Training Techniques#
The Pytorch Lightning Trainer
class implements many advanced features to improve training speed, convergence, reproducibility, etc. In this notebook, we apply a number of these features to our EMNIST dataset.
import os
import torch
from torchvision import transforms
from utils import models
from torchvision.models import resnet18, ResNet18_Weights
Settings#
data_dir = f"/scratch/{os.environ['USER']}/data"

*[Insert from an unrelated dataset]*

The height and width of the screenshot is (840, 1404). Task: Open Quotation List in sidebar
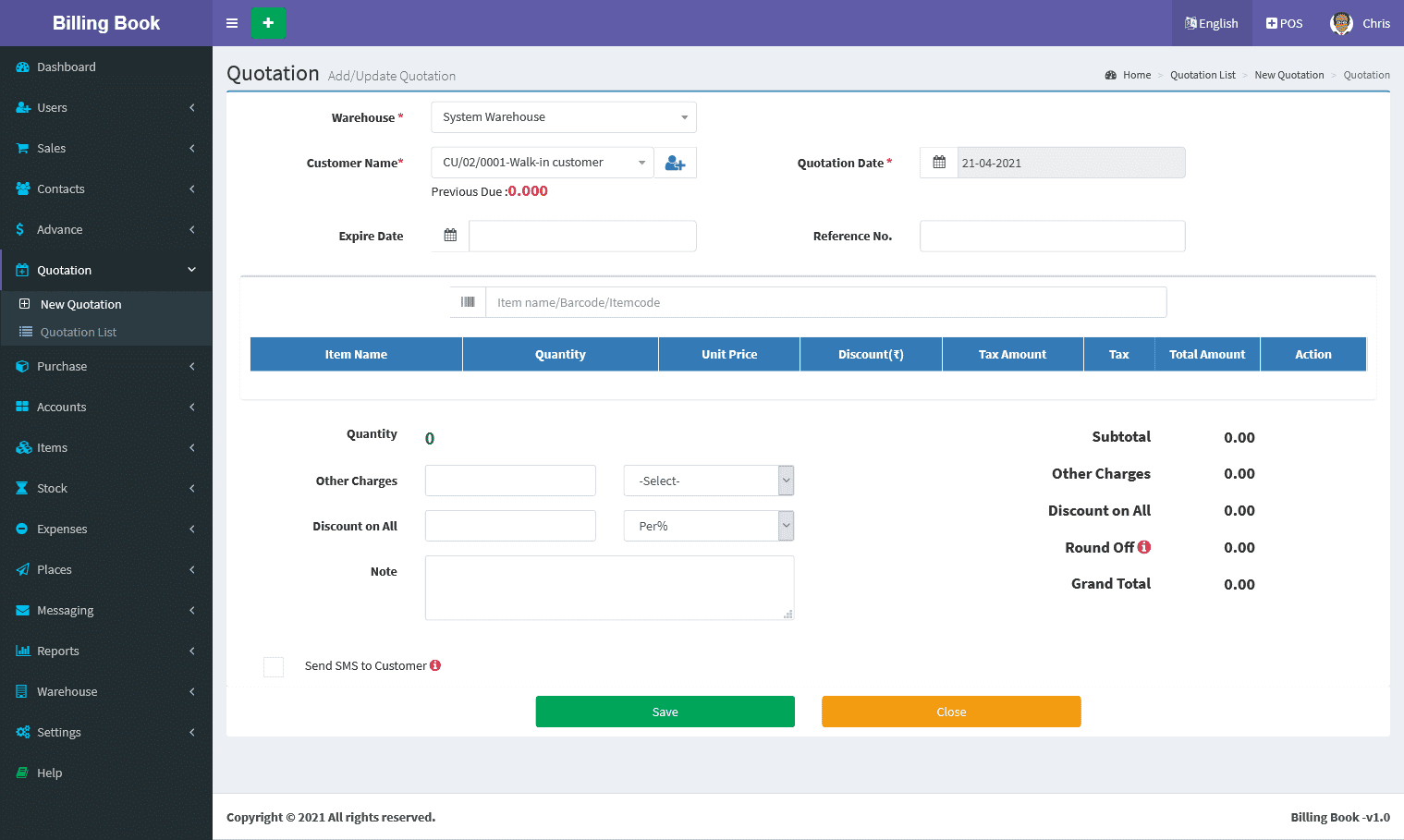[79, 333]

model_path = f"/scratch/{os.environ['USER']}/model.pt"
# Model and Training
epochs=2 # number of training epochs
batch_size=128 #input batch size for training (default: 64)

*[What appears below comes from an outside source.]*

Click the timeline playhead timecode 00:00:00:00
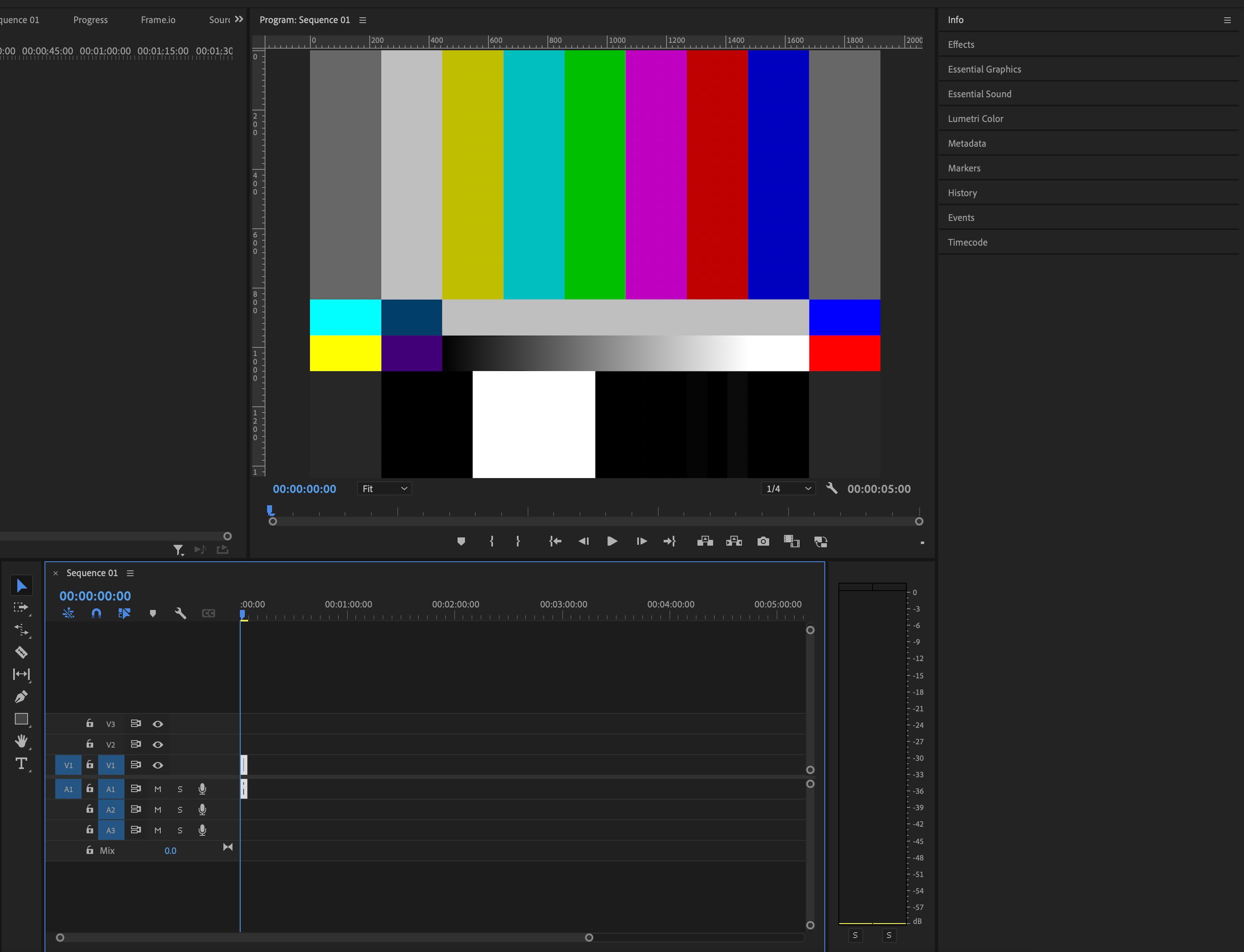The image size is (1244, 952). pos(95,596)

test_batch_size=1000 #input batch size for testing (default: 1000)
num_workers=2 # parallel data loading to speed things up
lr=0.1 #learning rate (default: 0.1)
gamma=0.7 #Learning rate step gamma (default: 0.7)
seed=42 #random seed (default: 42)
EMNIST Dataset#
from utils import data
# transforms (we may wish to experiment with these so leave as inputs)

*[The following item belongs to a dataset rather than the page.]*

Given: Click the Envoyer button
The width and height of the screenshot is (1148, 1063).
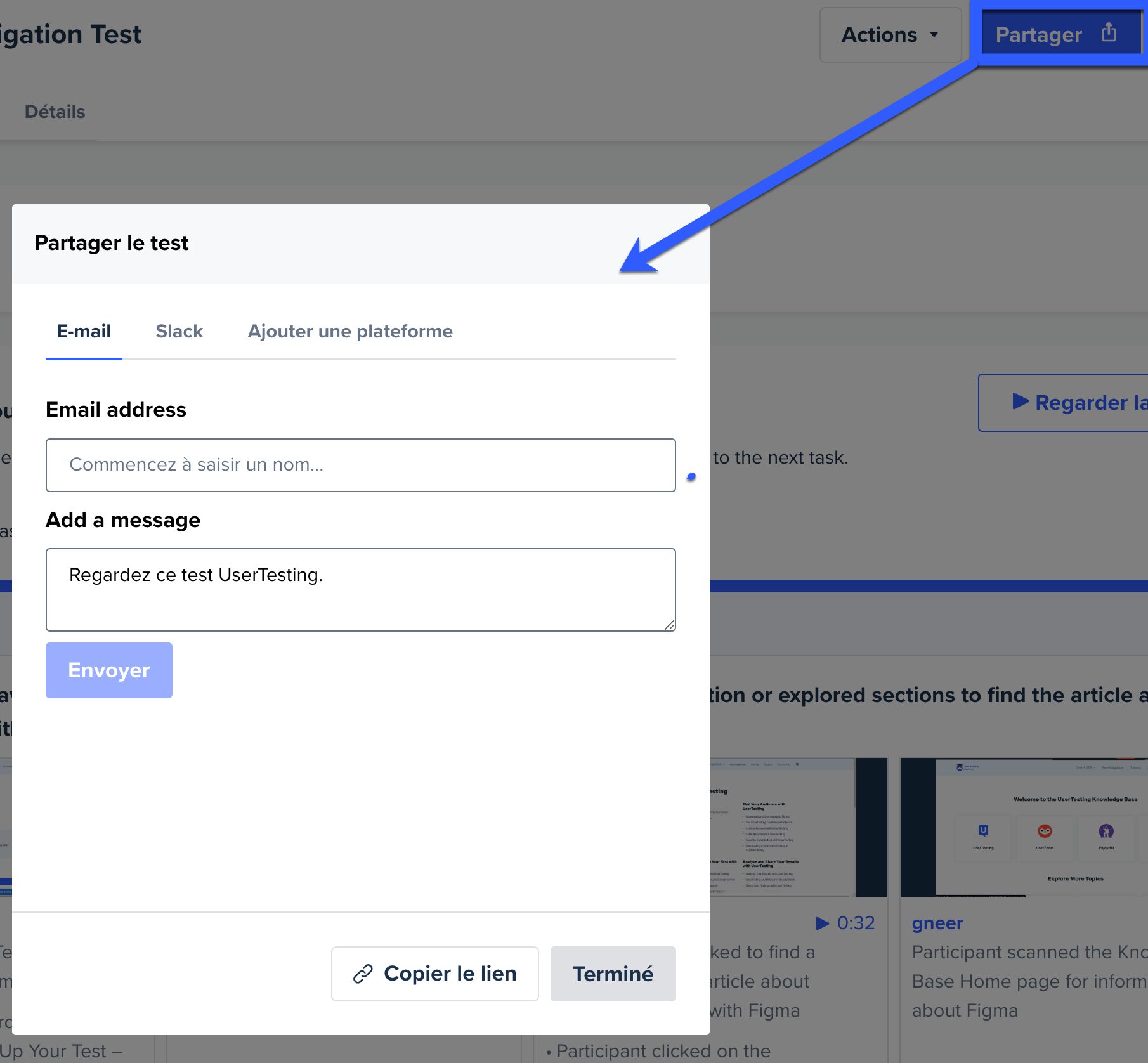Looking at the screenshot, I should [109, 670].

train_transforms = transforms.Compose([
transforms.ToTensor(),
transforms.Normalize((0.1307,), (0.3081,))
])
test_transforms = train_transforms
train_loader = data.get_train_dataloader(data_dir, train_transforms, batch_size, num_workers)
test_loader = data.get_test_dataloader(data_dir, test_transforms, test_batch_size, num_workers)
# save a test batch for later testing
image_gen = iter(test_loader)
test_img, test_trg = next(image_gen)
print("Training dataset:", train_loader.dataset)
print("Testing dataset:", test_loader.dataset)
# test batch
x, y = next(iter(train_loader))
Baseline#
# init the classifier
pt_model = models.Classifier() #models.make_resnet18_model(weights=ResNet18_Weights.IMAGENET1K_V1)
# init the lazy layers
with torch.no_grad():
pt_model(x)
# create the lightning model
# Note: since the last notebook, we moved the LitModel logic into utils.models
model = models.LitModel(pt_model, lr, gamma)
from lightning.pytorch import loggers as pl_loggers
from lightning.pytorch import Trainer
# a logger to save results
csv_logger = pl_loggers.CSVLogger(save_dir="logs/")
# the trainer class has about a million arguments. For now, the defaults will suffice. See docs here: https://lightning.ai/docs/pytorch/stable/api/lightning.pytorch.trainer.trainer.Trainer.html
trainer = Trainer(max_epochs=epochs, logger=csv_logger)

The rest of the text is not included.